I thought I could relate to some of what she was saying, I knew somehow that the poor girl that I was would never die no matter what became of my life.
Breakfast finished together we rose to clear the table. Then we went through the house together not only the kitchen but the laundry, bathrooms. Emma explained to me how each appliance worked, what the chemicals were and how to use them properly. She answered all of my questions and explained in detail the usual routine she and Charles kept. It was a lot of work, more than in the cabin. But of course the cabin was so tiny compared to this huge place and here there would be no children or animals to rob me of my time and energy.

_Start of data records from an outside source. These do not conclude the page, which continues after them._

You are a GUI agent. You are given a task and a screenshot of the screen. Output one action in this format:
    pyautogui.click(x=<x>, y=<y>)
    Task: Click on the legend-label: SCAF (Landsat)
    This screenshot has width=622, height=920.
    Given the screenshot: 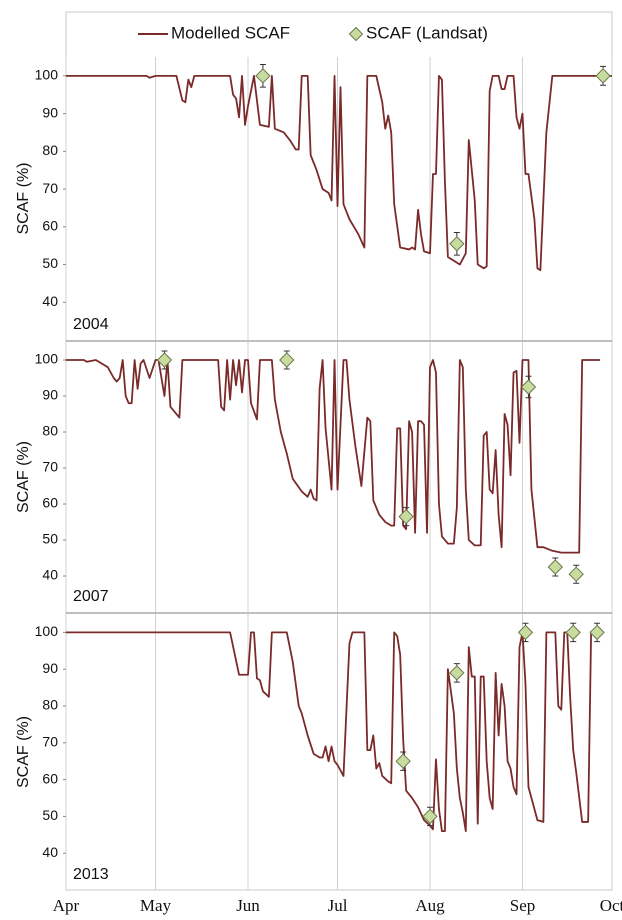 What is the action you would take?
    pyautogui.click(x=427, y=32)
    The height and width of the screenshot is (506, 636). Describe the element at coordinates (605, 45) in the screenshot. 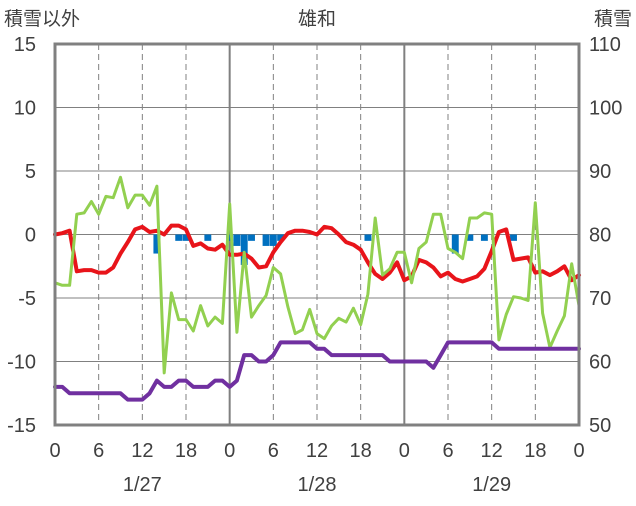

I see `y-right-tick-label: 110` at that location.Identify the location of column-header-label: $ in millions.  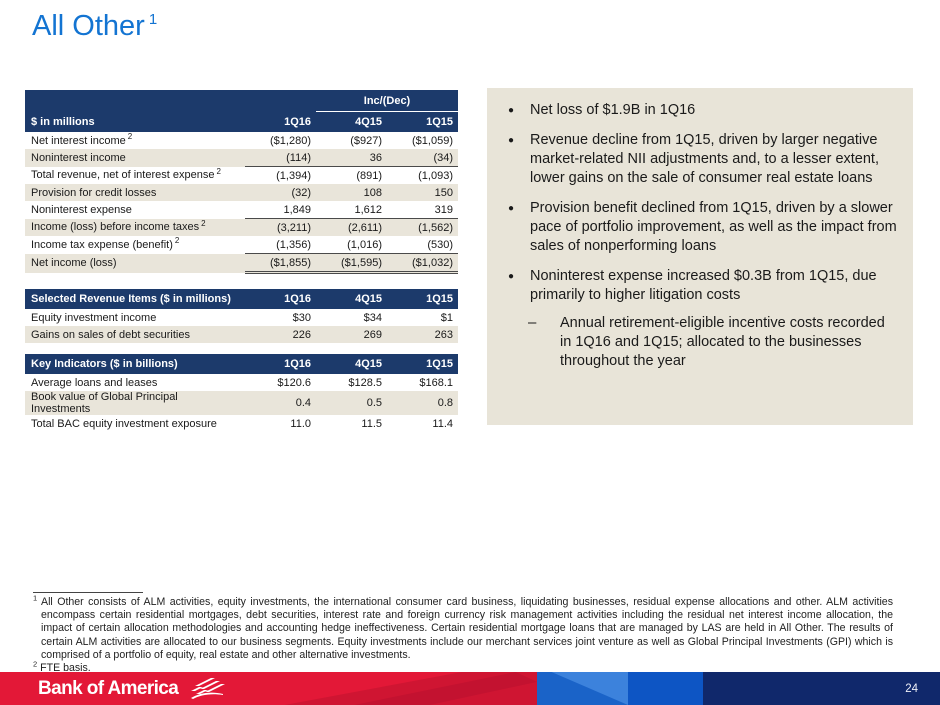
(135, 122).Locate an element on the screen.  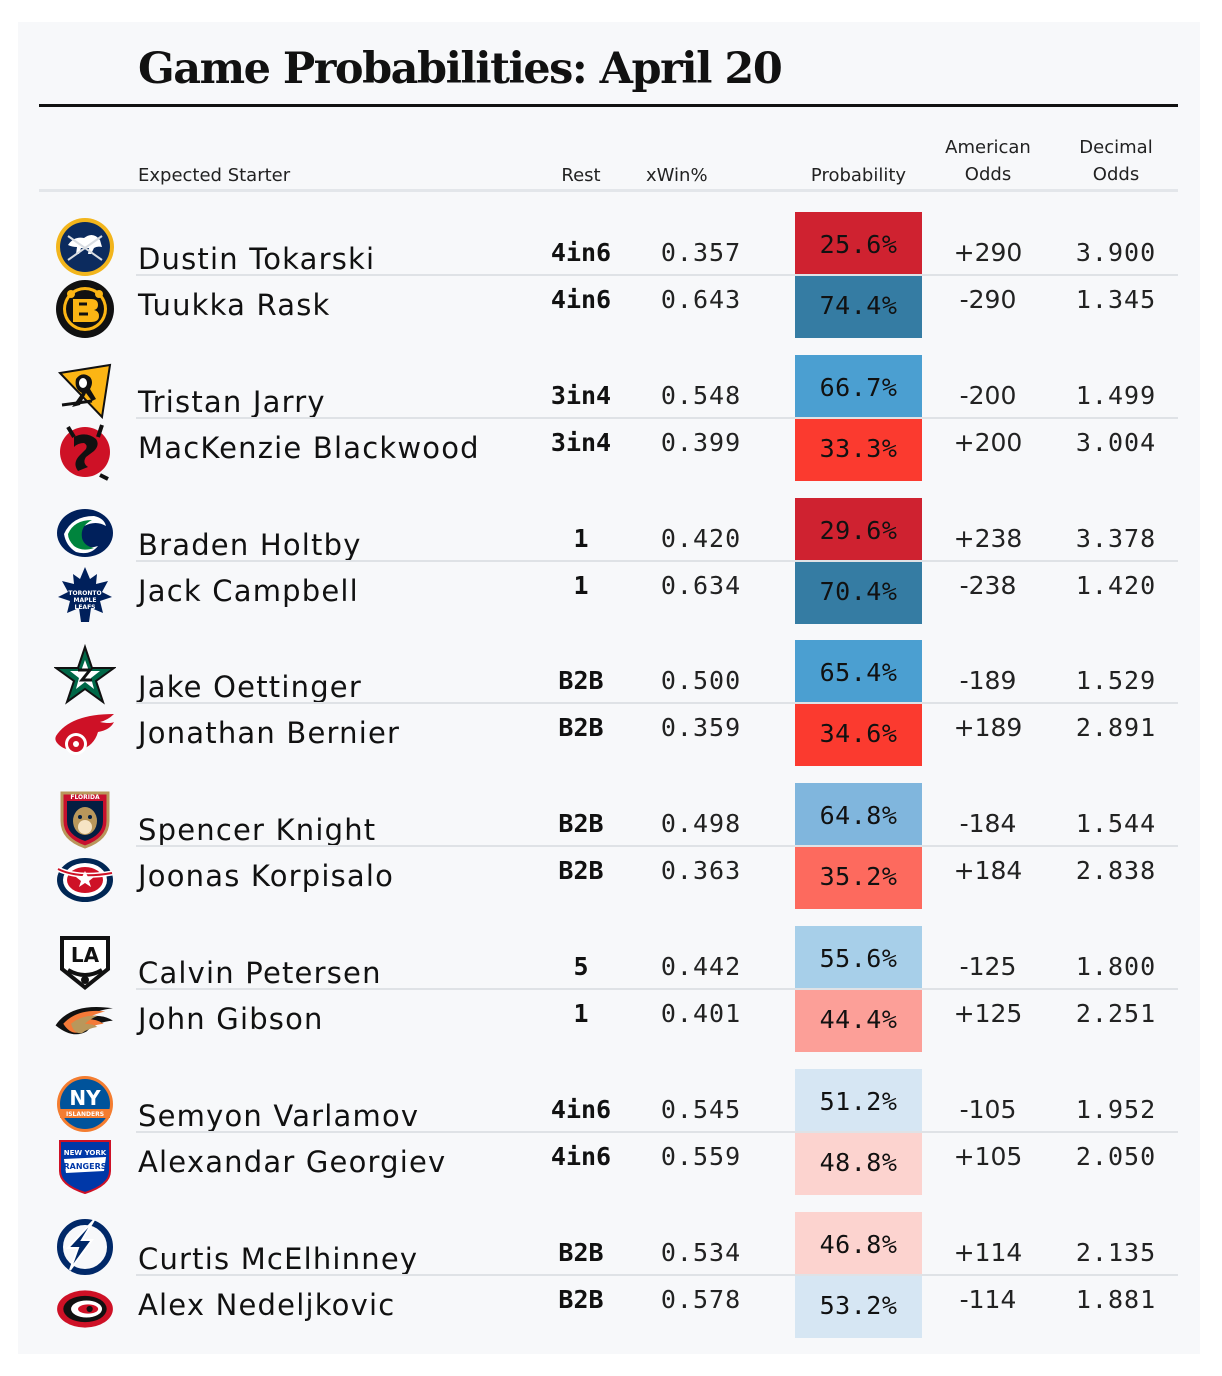
xwin-value: 0.357 is located at coordinates (701, 252).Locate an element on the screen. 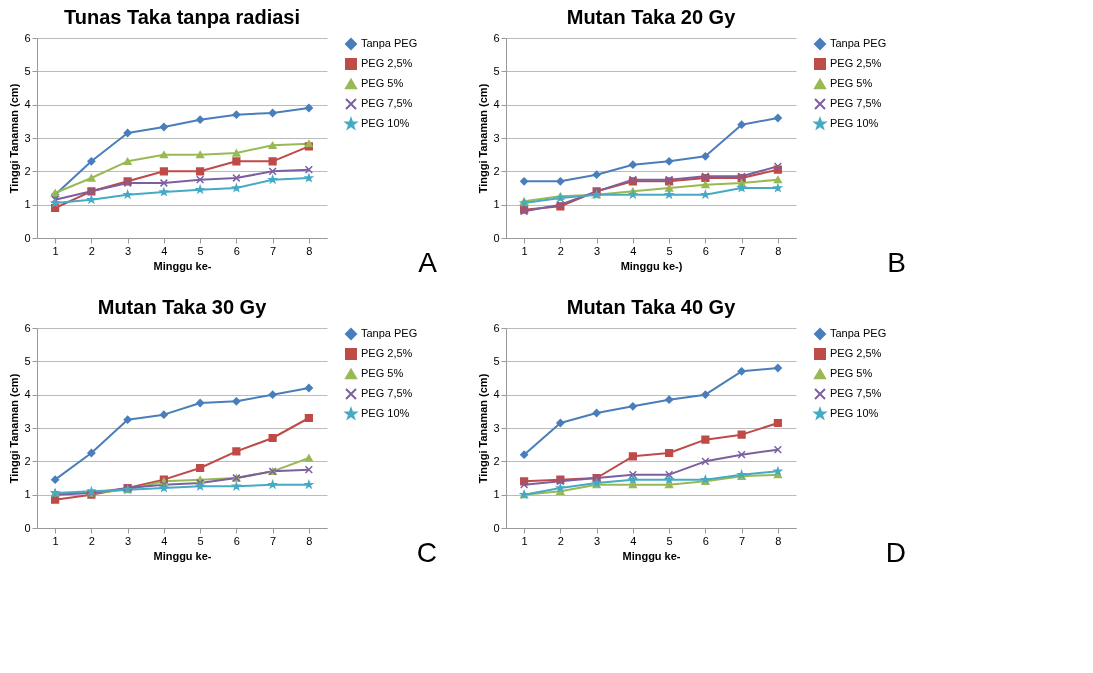  text: A is located at coordinates (428, 262).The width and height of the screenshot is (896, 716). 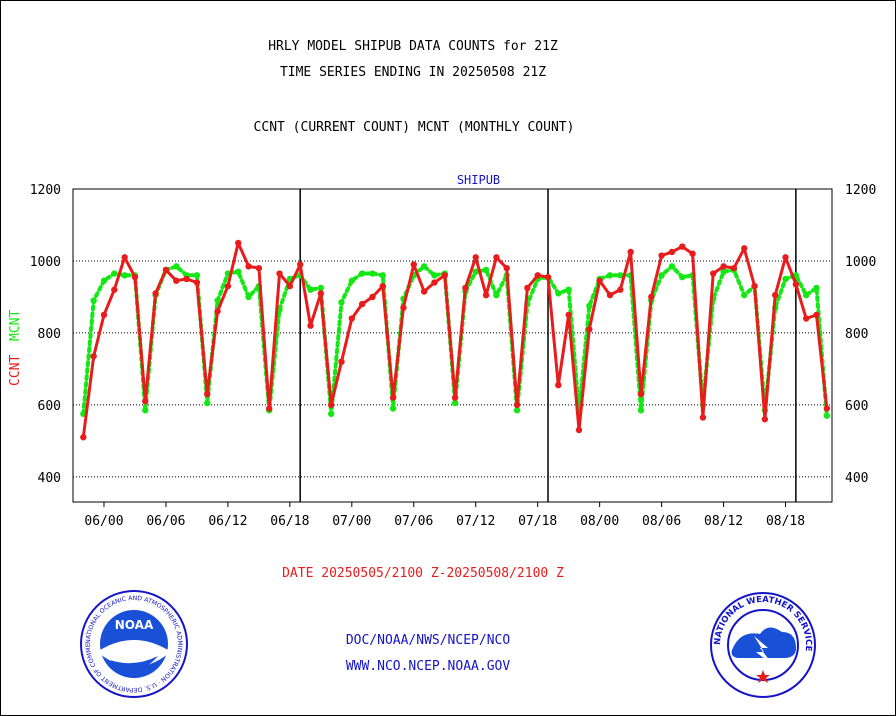 I want to click on x-tick-label: 06/00, so click(x=104, y=522).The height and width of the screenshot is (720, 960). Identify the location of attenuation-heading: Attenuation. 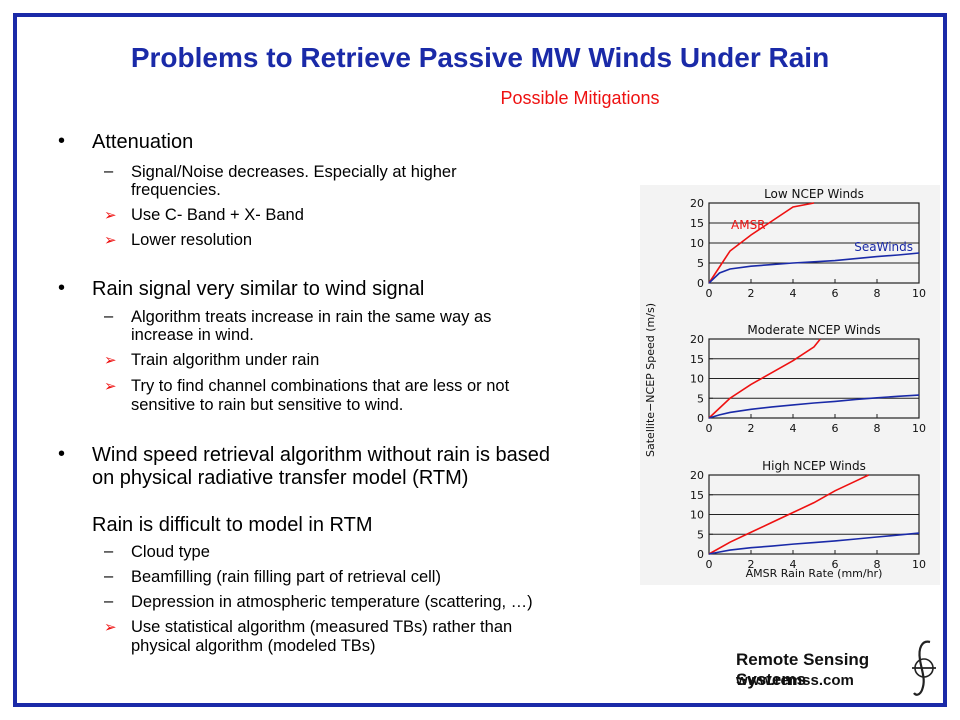
(143, 142).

"Don't look so stricken," Emma said, "You'll see - it's easy once you have a routine and are settled in and used to everything."
I could only hope she was right, so many things to remember. I was a hard worker, I had worked hard everyday of my life but cleaning this house produced complex problems I wasn't sure I could contend with.
"Well lets get started with something simple. "Let's unpack the dishwasher, all of the dinner things from last night are still inside, then we will put on a load of laundry and while that's running figure out what we will have for dinner."
Housework I was to find was much the same everywhere, clothes to clean, floors to sweep, dishes to wash, food to cook.
Each week there were the weekly jobs, each month the monthly ones, Emma had assured me that the lists of jobs and timetable she provided me with would be all I would need to remind me of everything.
"And don't worry my dear," she had said, "I will always be here to help you."